Should I waste my time blogging about the phone call that I got today? The truth of the matter is that there's definitely no chemistry whatsoever between us, and even though we have to be in contact, what is the point in doing it if there's nothing to talk about.

It seems to me that every time I get that phone call, I have to end up explaining things that I just don't want to explain. Even more so, if I don't mention what my whereabouts are is because I just don't want her to know, and for that matter the people around her. And today I got the same question like four times in a row, and I answered knowing that she knows the answer but just wants to hear it from me. I just can imagine her on the other side of the line rising her eyebrows and saying "oh, really?", like if she didn't know.

My rational self tells me that at some point our relationship has to change, perhaps evolve, and somehow get alone like two people who really care for each other; but the truth of the matter is that everytime I talk to her, I feel like if I was getting a root canal procedure. I feel that I am not interacting with her, just having to put up with her and dodging her stupid questions and stories that in all honesty I could care fucking less about.

It is horrible to refer to a sister in these terms, but we've never been friends, not even while we were growing up; hell I can't remember the two of us getting alone not even when I was still wetting my bed. We shared an apartment when we were in college and we didn't kill each other because back in those days there was a God. When I went to live in China we had a "good" relationship because the contact between us was as sporadic as a snow storms in Charlotte. Upon my arrival back in South America and during the following year or so, I would venture to say that we had a pretty decent relationship. We were neighbors in the same apartment complex; and maybe the fact that I became best friends with her two roommates and a happy drunkard from Monday to Monday, might have worked as a smoke screen between our abysmal differences.

The last time we share the same roof was when I first moved to the US and for the first couple of months we both surf on that big wave that we have created while being neighbors and happy drunkards. But the wave hit the shore one day and took with it the little respect that I had for her and the willingness to put up with her bullshit. There were entire weeks that we couldn't even look at each other's face without having to yell and point fingers, and I realized that it was just a waste of time and energy to try to sort out whatever differences we might have had. I gave up completely on our relationship and turned into nothing more than an ice sculpture, like those that you see adorning fancy buffets on New Year's Celebrations, retreating into my own world and giving less than shit to whatever she was up to.

She moved back to South America and I don't even remember going to the airport to say good-bye; or maybe I did, but if I did it was such an uneventful memoir for me that it had completely faded away. The next wave of e-mails after her departure was just a collection of "How not to Treat Someone Who Shares your Genes", filled with so much resentment that I re-filed her e-mail account under spam and got all her messages delivered to the trash can. I believe during that time, when we were roommates here in the US and were suppose to be mature enough to apply some emotional intelligence to our relationship, we hit a point of no return.
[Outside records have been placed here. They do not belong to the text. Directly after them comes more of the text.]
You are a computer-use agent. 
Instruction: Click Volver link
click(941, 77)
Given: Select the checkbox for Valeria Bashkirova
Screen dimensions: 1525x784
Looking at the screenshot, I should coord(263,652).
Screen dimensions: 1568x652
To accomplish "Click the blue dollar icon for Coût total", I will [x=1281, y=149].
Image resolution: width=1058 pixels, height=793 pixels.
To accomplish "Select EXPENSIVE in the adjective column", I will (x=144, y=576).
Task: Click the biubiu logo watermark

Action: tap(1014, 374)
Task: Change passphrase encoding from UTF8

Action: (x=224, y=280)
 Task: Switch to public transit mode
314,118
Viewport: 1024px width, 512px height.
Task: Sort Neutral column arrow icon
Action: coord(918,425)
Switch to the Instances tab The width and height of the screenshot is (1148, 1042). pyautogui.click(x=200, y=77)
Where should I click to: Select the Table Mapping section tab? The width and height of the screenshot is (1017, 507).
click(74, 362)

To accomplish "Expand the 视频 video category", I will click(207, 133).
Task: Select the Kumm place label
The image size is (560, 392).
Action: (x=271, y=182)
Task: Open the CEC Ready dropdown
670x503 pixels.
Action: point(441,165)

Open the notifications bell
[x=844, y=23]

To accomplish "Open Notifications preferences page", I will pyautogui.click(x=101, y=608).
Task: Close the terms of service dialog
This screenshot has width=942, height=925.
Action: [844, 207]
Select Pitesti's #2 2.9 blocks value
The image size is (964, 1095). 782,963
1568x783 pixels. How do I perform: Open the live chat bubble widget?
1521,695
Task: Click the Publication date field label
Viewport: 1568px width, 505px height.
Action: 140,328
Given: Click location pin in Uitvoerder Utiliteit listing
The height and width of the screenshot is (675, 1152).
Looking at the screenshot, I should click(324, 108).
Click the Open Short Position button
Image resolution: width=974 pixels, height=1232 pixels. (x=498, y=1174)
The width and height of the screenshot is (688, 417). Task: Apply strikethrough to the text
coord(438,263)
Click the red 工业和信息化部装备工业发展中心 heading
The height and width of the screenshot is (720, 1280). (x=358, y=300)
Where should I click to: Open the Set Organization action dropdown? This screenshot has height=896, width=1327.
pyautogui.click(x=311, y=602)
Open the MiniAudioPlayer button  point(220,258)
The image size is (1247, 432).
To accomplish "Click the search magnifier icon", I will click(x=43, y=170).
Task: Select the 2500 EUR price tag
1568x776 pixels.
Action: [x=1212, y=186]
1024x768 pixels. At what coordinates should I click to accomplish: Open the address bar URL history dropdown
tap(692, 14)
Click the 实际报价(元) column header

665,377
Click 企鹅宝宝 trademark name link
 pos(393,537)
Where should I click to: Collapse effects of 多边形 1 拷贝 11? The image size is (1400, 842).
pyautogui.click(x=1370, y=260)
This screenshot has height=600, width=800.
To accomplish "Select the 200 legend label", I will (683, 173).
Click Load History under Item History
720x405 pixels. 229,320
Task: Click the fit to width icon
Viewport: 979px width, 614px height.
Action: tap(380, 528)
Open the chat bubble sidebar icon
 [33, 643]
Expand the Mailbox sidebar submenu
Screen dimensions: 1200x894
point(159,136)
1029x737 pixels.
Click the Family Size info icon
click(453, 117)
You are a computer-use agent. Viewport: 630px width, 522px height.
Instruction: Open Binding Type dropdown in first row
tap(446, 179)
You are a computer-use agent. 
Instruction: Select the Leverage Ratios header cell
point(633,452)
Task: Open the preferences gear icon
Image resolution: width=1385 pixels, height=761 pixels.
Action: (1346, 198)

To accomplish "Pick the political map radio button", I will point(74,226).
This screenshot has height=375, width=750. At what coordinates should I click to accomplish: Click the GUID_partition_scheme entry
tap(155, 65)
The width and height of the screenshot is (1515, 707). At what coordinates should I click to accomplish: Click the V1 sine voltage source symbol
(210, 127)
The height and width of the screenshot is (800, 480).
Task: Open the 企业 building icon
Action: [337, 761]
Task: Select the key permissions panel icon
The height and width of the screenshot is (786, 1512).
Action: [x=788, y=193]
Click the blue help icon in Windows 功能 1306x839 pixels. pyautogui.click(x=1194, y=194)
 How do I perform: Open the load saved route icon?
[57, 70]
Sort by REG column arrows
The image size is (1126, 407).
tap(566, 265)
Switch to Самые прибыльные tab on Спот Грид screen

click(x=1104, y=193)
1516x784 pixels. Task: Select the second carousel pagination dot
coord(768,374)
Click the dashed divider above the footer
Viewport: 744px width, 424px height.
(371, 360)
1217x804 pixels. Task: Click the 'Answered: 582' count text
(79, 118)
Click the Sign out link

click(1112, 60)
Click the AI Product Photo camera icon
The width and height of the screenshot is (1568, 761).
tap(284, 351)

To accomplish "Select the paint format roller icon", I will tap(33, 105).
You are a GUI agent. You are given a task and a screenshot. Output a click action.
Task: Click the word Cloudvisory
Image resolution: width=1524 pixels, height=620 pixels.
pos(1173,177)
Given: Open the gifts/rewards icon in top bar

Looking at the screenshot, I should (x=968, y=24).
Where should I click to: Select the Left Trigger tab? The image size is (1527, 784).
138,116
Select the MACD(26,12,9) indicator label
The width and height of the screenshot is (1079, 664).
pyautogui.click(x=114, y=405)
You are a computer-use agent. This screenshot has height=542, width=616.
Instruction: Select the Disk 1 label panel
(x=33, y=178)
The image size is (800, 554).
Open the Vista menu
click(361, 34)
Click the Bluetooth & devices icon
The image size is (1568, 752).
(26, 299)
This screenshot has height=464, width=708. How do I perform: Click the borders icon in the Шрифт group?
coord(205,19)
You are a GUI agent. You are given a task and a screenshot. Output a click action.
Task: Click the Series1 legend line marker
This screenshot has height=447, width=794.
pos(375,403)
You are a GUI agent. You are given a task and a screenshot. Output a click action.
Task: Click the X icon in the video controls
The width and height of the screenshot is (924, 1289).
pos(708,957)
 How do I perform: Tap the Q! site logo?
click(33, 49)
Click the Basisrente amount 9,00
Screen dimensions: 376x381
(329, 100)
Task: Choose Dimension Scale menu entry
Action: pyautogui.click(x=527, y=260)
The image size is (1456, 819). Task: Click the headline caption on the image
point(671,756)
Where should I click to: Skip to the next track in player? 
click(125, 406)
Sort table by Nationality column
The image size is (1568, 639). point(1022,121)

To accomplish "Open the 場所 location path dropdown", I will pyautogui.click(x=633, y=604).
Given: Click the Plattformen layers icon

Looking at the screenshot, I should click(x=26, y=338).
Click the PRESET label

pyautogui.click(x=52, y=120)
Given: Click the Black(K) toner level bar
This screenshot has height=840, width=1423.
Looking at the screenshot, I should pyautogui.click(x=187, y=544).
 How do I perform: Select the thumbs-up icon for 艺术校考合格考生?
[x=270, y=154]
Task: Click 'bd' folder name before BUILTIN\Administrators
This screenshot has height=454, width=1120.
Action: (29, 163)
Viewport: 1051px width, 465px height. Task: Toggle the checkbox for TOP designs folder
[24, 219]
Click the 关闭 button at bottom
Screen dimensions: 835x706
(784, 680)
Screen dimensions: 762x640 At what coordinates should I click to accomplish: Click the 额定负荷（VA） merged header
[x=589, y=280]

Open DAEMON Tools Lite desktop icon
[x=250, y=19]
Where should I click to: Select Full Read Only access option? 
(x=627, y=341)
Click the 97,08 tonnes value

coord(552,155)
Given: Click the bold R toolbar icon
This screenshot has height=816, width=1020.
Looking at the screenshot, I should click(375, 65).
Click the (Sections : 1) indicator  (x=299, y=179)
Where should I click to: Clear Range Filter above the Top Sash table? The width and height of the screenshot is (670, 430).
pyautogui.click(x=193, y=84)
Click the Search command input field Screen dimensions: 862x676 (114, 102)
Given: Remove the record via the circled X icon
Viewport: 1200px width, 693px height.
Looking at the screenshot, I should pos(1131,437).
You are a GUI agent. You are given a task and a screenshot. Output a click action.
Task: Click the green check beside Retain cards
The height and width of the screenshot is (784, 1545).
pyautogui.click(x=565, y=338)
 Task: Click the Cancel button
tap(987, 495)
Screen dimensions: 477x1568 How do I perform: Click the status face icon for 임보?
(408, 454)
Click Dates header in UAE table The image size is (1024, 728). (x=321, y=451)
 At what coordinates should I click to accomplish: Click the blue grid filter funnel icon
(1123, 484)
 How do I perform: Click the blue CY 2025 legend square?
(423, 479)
The sad reality is that I'm not sad at all about that; and perhaps the most horrible thing, is that I believe we bring out the worst of each other when we're together: I become a walking iceberg, a fucking piece of rock even though I'm completely the opposite; and she becomes a crazy bitch, even though _______ [fill in the blank as you please, as that's the only personality trace that I know of her].

We talked on the phone today and I had to take a deep breath before dialing. When you have to ask "what's new?" more than three times in a row and get the same fucking answer from me, the best is to hang up and try some other day. We didn't argue today, but I just told her that I was busy doing something and that we will talk some other day. She acted like if we were best friends after a long hiatus in communication, and like if we needed to catch up with the latest news. I just think how hypocrite she was for giving me an "awww" when I told her that I was busy and had to hang up, as the last thing that I told her about me and my life was perhaps when we were happy drunkards -and that was last century.

There you have it, I've wasted a whole forty minutes or so talking about something that I didn't want to and about someone that I could care less about: my older sister. And as horrible as it sounds to refer to a sibling in those terms, this blog wasn't conceived to portray emotions and feelings that aren't true.